Give it a go on a couple and see how you go


Regards Ian


----------



## Ian (Jan 16, 2003)

>>If you can't buy a Thymol treatment, can you just get the crystals.

600g caster sugar
300 vegtable purra(veg lard)
100g Thymol crystals.


Where would a fellow find Thymol crystals?
Ian,
What sort of side effects does the Thymol have on the hive? How temperature dependant is it, and can it harm the hive if conditions arnt right?
What kind of effectivness does it have on the the mite kill after the two treatments in 8 weeks?

Thanks.


----------



## ian m davison (Jan 21, 2007)

Hi Ian (this could get confusing)

In the U.K most of our suppliers carry the crystals and they do mail, we are paying about £30.00 or a little under for a Kg or about 2.2lb. I am certain you could find it cheaper!!

As to using the mix simply use and follow the guides for Api Gaurd they are very similar!!!!

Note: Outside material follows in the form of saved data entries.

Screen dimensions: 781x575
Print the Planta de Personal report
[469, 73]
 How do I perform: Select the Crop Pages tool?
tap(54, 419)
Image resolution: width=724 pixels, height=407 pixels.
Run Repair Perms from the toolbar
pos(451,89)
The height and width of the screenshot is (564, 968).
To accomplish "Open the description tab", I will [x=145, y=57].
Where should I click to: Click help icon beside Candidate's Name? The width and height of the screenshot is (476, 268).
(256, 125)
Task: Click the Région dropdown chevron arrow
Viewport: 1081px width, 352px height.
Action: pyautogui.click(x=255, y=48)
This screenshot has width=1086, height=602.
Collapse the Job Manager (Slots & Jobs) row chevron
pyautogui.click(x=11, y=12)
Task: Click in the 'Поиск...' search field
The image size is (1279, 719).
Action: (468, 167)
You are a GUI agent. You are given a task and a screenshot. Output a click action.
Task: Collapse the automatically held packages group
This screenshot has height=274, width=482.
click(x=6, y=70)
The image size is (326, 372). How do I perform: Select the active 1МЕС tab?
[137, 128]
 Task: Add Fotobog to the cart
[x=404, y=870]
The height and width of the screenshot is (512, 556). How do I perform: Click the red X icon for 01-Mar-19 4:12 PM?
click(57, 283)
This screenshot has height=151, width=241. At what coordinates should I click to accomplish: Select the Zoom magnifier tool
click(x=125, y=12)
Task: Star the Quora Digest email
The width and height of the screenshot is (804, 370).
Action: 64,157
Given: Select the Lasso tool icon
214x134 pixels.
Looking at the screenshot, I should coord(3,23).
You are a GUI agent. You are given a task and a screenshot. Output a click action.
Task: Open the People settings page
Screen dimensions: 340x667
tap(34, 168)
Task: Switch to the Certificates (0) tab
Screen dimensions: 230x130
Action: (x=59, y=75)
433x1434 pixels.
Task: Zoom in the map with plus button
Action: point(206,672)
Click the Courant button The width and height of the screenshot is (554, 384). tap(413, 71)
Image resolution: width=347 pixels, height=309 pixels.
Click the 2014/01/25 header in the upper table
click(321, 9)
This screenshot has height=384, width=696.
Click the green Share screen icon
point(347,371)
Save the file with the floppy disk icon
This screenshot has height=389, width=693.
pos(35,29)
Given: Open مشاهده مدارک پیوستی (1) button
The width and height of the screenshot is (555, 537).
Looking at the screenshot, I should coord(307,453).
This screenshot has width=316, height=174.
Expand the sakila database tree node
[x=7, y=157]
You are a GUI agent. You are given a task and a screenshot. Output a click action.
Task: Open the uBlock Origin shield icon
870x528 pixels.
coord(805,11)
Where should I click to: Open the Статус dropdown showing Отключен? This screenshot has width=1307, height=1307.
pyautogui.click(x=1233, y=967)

http://www.vita-europe.com/

As to side effects there are very few, Api Gaurd has been known to knock queens out of lay and drive bees out the hive, but that mix is only 10% thymol Api Gaurd is 20-25%. Thymol effectiveness can vary but we are backing up any treatment type with Oxalic in the Winter, Resistance can not accur to these products and it works for us. Give it a go on a couple and see what you think.

Regards Ian


Regards Ian


----------



## jean-marc (Jan 13, 2005)

*thymol recipe*

Ian M davison:

In the recipe that you gave us, how many hives would you be able to treat? What is caster sugar?

Jean-Marc


----------



## Allen Martens (Jan 13, 2007)

Ian M davison:

Do you need entrance reducers on for this treatment?


----------



## spunky (Nov 14, 2006)

spunky said:


> I jumped on board the OA train with some DAP wood bleach from the local True Value. The products website MSDS states its 100% OA. I found a small cheap, 1 gallon sprayer to use with it. I didnt do a drop count but I did clean the SBB of all dead bees before treatment. It was 42 F here and when I popped the hives the bees were loosely clustered. I did 2 of my 3 hives . I used the 50GM OA, per 1 liter, per 1kg of sugar mix. Looks like I will get about 10 treatments from this one small 7$ jar



I went with round 2 yesterday. I upped the dosage to 60GM and made the syrup thicker, but same overall volume. Seems my hives tolerated the first treatment well


----------



## jean-marc (Jan 13, 2005)

*Spunky*

I hate to be the guy to tell you this but somebody has to. Oxalic acid drizzles is a one time treatment to be used in the late fall/winter when the bees are broodless. Now if they are not broodless you want them near as broodless as possible. This treatment is real effectice at killing phoretic mites, but a second treatment is not necessary. Actually it is very hard on the bees. Colonies will be very small or dead in the spring. It's probably not what you had in mind when you did the second treatment but that's what will happen.

Jean-Marc


----------



## Ian (Jan 16, 2003)

>>As to side effects there are very few, Api Gaurd has been known to knock queens out of lay and drive bees out the hive, but that mix is only 10% thymol Api Gaurd is 20-25%.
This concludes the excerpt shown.